Rectification Efforts and Gradual Reintroduction
Reportedly, the update has now been rectified and is gradually being reintroduced to devices. According to Google, the problematic Android update was described as “multiple apps crashing, screenshots not saving, and external storage working inconsistently.” This was during the first time the update was rolled out last month when multiple user accounts and work profiles experienced problems. Users, on the other hand, described this update as “unusable.”

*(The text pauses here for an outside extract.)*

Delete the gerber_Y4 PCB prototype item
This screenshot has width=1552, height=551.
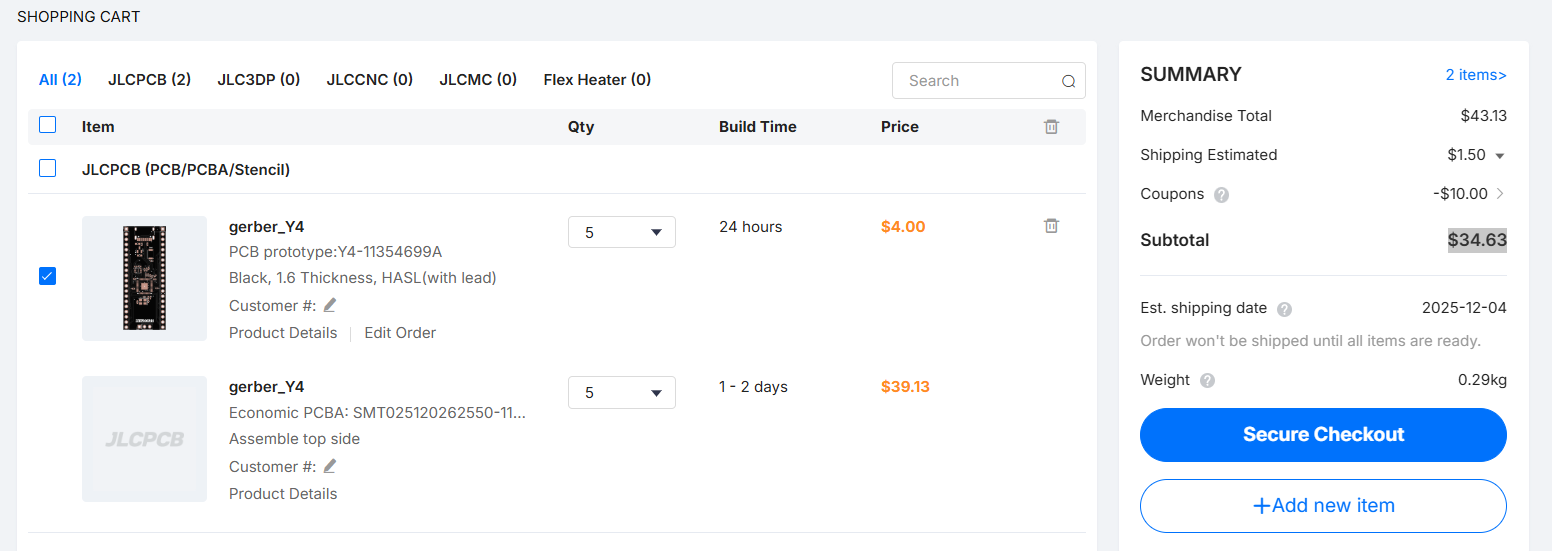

Subsequently, Google issued instructions for a manual fix on February 1, approximately two weeks after the update’s initial rollout. However, these instructions were quite complicated for the average user, requiring them to enable developer mode, download new developer tools, plug in the phone to a computer, and type in the right commands to manually buggy packages that were causing problems. While Google hinted at an automated fix in its February 1 post, it’s been nine days since then with no sign of its release.
New Format of Updates
With the December Play System update postponed due to the holiday season, this “January” update arriving in February marks the initial Play System update since November. For those unfamiliar, Play System updates represent a relatively recent Android update format distinct from OS-level system and security updates. Google delivers these updates via the Play Store, enabling direct updates to core Android components without relying on third-party manufacturers for implementation. While this approach appears promising in theory, its success ultimately hinges on the functionality of the updates themselves. But this is the second time in four months such an update has broken Pixel phones with downtimes measuring as long as weeks.